- _EXERCISE DETAILS_:
Without the images, repeat every line of the listing exactly.

Start of Block

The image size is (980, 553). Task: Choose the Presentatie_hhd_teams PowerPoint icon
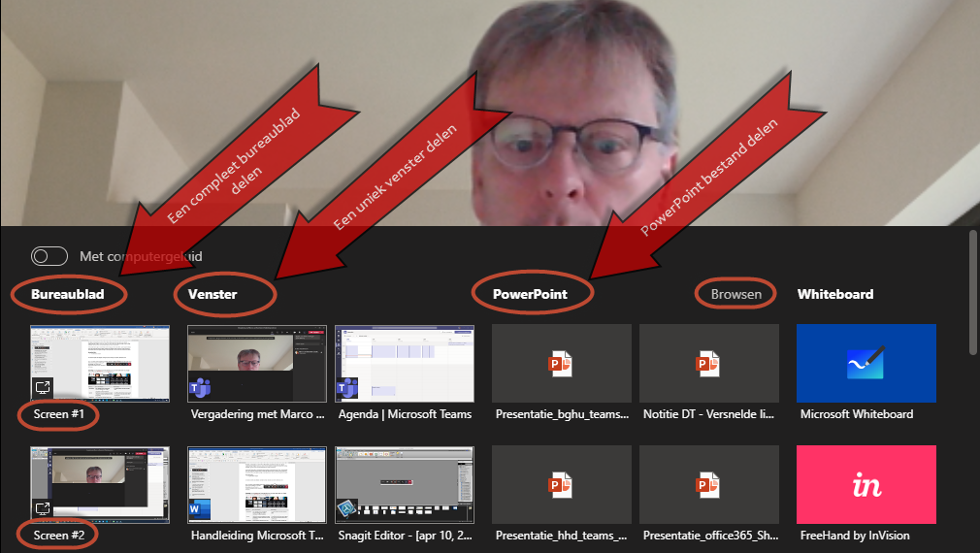[x=561, y=484]
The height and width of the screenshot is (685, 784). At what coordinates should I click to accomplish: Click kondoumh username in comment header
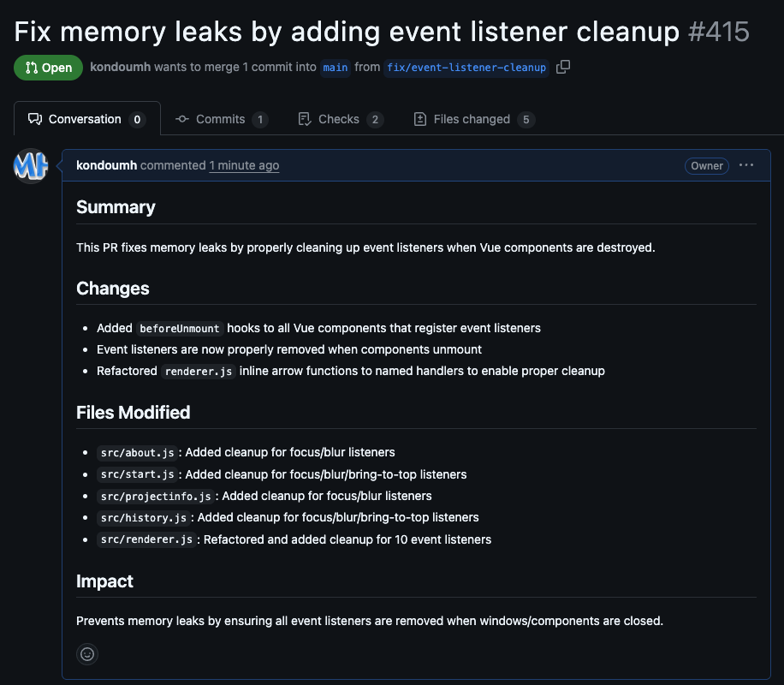[106, 165]
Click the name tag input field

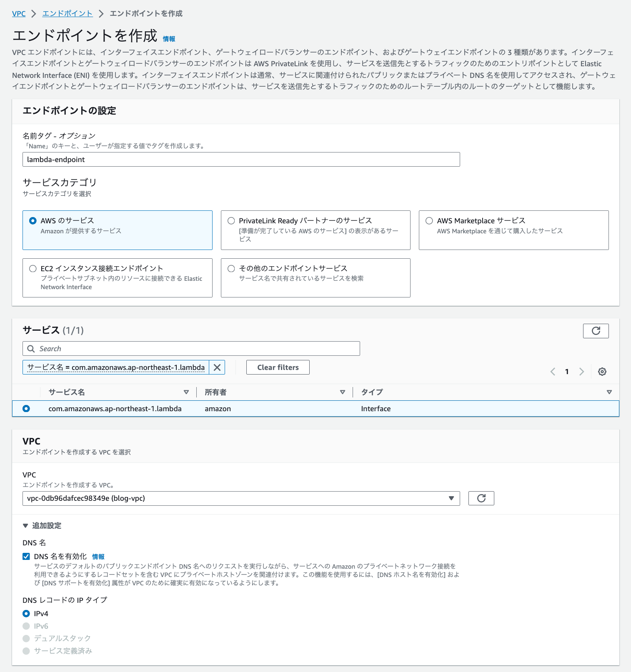241,160
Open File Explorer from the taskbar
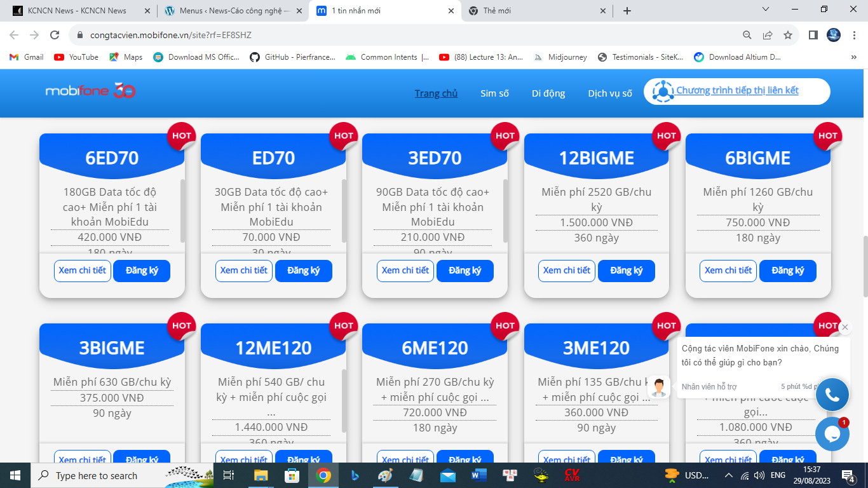 coord(261,475)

End of Block

- _SOLUTION BELOW_:
The image size is (980, 553). Task: Choose the Presentatie_hhd_teams PowerPoint icon
[x=561, y=484]
The height and width of the screenshot is (685, 784). At what coordinates should I click to accomplish: Click kondoumh username in comment header
[106, 165]
Click the name tag input field

241,160
Open File Explorer from the taskbar
 coord(261,475)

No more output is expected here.